Design Youtube – Neetcode
VIDEO
Notes and highlights.
01:30 make sure to only pick a few functional requirements to focus on.
we will pick uploading and watching videos.
02:06 non-functional requirements.
uploaded videos should ensure that they don’t disappear or get corrupted.
02:52 back-of-envelope estimations (note that this isn’t super important).
assume one billion DAU.
1% of users upload videos, and the average user watches 5 videos per day.
assume that most videos do not get views.
500 videos uploaded per second.
04:19 favor availability over consistency.
we want the page to always load, but users can sometimes wait a bit for a new video to show up.
different considerations for livestreams, but out of scope.
05:26 minimize latency.
start playing the video before the entire video is loaded.
05:47 high level design for user uploading a video.
load balancer with a bunch of app servers.
we will store the raw video files in some object store like AWS S3, they will handle database-replication for us.
videos should also have metadata that contains the title, description, author, etc.
this data will be stored in a nosql-database database like MongoDB, which contains a reference to the video file in the data store.
can be keyed by the video id.
11:23 we need to encode the videos to compress/normalize them.
this is a non-trivial operation that will take time.
use a message-queue to have a separate service encode the videos using asynchronism .
how many workers should we have?
we need more than 500 workers because assuming we have 500 videos uploaded in a second, the videos uploaded in the next second will not have any workers to encode those.
so, we need way more than 500 workers.
send these encoded videos to object storage.
13:06 caching to improve read speeds.
we can use a content-delivery-network to distribute the video geographically across the world.
we can use caching for our metadata database to improve read speeds for users who are trying to watch videos.

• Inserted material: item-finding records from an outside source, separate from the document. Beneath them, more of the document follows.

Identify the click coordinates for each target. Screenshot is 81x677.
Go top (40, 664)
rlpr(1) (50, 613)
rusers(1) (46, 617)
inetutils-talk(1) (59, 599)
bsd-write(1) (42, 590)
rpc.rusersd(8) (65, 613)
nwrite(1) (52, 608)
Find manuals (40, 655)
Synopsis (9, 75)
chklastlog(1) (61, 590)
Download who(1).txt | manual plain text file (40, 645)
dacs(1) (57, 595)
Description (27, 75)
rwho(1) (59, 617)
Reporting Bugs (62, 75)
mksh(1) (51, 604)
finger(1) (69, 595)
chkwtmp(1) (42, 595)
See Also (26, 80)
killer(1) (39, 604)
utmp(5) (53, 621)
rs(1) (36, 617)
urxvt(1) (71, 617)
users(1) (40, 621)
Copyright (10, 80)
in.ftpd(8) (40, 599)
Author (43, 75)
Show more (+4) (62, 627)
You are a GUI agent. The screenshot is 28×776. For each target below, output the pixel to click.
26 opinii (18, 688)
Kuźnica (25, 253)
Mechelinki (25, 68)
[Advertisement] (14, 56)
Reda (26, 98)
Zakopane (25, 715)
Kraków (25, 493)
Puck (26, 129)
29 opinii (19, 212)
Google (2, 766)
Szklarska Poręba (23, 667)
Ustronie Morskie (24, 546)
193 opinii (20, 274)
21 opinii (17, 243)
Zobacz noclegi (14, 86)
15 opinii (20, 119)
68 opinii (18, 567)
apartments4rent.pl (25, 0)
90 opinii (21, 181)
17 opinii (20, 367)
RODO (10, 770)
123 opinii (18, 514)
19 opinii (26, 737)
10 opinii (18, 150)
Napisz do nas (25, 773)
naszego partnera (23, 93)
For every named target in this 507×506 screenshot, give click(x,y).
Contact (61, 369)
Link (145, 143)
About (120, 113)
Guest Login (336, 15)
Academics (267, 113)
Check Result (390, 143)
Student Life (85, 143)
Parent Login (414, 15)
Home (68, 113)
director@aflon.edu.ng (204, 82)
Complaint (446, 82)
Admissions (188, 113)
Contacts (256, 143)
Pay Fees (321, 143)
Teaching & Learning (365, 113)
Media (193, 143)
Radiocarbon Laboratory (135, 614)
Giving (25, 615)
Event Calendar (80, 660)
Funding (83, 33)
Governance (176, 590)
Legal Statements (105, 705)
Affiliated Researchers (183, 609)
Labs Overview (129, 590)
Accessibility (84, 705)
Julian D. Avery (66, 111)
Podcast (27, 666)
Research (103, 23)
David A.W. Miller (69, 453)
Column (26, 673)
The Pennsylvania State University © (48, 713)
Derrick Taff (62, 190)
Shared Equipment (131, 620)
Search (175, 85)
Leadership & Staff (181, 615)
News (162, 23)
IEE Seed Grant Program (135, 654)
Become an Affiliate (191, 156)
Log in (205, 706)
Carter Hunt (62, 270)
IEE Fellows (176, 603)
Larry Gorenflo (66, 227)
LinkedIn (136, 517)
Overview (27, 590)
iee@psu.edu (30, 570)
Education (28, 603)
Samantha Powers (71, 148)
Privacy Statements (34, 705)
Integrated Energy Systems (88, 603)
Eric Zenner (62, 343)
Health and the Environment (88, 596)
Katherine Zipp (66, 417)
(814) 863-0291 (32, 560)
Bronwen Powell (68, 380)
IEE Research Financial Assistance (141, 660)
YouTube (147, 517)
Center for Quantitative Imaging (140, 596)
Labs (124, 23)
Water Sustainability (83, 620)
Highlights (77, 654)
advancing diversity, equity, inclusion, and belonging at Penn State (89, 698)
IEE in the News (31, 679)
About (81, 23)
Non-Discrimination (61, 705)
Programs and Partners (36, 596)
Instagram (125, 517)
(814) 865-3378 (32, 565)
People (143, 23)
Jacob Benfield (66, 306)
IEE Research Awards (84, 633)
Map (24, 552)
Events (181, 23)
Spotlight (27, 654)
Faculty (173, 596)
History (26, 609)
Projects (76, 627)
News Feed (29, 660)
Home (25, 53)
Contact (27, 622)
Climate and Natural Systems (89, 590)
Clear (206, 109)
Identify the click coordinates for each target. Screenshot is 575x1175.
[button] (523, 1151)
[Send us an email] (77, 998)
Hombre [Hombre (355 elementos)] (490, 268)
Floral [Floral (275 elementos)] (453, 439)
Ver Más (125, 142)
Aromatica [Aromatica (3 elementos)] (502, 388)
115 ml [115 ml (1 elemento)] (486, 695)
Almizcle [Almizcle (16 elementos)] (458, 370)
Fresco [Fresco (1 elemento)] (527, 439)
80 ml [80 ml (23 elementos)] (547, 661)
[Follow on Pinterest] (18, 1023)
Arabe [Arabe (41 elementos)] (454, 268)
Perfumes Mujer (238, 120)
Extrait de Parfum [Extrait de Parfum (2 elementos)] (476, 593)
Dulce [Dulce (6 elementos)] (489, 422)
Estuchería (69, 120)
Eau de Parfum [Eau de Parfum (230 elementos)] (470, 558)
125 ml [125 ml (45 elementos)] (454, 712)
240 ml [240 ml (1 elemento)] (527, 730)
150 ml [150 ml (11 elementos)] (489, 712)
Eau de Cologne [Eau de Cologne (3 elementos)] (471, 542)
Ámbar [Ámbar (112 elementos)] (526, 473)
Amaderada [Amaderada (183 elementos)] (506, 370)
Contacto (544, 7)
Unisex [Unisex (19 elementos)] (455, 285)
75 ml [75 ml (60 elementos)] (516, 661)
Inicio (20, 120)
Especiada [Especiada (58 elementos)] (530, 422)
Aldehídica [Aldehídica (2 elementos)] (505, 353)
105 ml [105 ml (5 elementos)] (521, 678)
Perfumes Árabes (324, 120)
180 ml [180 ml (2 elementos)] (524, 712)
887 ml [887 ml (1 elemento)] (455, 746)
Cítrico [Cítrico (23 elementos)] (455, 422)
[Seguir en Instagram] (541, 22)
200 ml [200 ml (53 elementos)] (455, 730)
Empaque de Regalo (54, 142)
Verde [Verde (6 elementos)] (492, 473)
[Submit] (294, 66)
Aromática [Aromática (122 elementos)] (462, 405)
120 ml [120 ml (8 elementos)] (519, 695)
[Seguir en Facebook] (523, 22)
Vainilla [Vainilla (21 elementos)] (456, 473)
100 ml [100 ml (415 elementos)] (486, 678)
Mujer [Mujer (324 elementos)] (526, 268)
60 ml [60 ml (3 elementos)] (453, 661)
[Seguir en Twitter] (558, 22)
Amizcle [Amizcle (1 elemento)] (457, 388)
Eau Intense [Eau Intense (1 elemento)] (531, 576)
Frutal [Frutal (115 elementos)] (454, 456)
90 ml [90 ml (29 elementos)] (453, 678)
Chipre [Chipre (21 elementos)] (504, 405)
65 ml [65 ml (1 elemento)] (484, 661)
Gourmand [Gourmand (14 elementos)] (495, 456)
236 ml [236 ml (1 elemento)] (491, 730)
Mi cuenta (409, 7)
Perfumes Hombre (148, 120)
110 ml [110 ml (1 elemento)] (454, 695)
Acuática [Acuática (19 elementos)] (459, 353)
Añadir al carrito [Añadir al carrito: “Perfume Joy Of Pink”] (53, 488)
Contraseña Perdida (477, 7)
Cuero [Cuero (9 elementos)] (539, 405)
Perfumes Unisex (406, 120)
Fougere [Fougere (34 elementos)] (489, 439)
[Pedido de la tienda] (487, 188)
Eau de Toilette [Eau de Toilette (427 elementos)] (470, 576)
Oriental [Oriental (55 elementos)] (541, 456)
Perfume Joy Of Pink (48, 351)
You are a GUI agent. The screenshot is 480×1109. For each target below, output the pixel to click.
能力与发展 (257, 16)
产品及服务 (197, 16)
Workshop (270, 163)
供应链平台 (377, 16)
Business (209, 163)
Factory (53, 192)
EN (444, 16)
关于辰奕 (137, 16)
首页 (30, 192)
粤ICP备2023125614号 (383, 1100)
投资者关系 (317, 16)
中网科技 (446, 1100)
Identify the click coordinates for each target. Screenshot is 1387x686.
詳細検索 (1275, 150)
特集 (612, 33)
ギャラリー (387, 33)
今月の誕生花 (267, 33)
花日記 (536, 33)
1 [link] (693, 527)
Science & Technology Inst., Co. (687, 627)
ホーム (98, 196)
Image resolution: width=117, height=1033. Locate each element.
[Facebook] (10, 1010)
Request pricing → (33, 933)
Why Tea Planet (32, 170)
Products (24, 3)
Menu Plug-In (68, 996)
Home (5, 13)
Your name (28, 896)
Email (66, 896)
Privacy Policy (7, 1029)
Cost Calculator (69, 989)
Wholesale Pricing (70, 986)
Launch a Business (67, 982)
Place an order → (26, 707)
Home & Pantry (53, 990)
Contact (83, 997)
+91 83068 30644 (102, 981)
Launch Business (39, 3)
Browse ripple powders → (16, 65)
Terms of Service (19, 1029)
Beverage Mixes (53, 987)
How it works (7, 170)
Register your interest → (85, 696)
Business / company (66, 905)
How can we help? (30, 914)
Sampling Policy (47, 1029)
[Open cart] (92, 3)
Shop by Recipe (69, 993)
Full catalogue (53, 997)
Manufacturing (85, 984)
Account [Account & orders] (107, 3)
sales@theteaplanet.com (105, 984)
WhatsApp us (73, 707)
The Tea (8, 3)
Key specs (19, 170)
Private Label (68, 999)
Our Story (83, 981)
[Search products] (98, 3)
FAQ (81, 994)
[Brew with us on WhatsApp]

18:08 explanation of the way that youtube loads chunks of video at a time instead of using streaming.
this is how we lower latency by chunking our data.
this is known as video streaming, but we’re not exactly livestreaming, which is different.
23:34 comparisons with real youtube.
YouTube doesn’t actually use a nosql database, but uses mysql .
mongodb didn’t exist when youtube was starting.
they tried database-replication and sharding to try to scale.
they then created vitess to decouple the application layer from the database layer.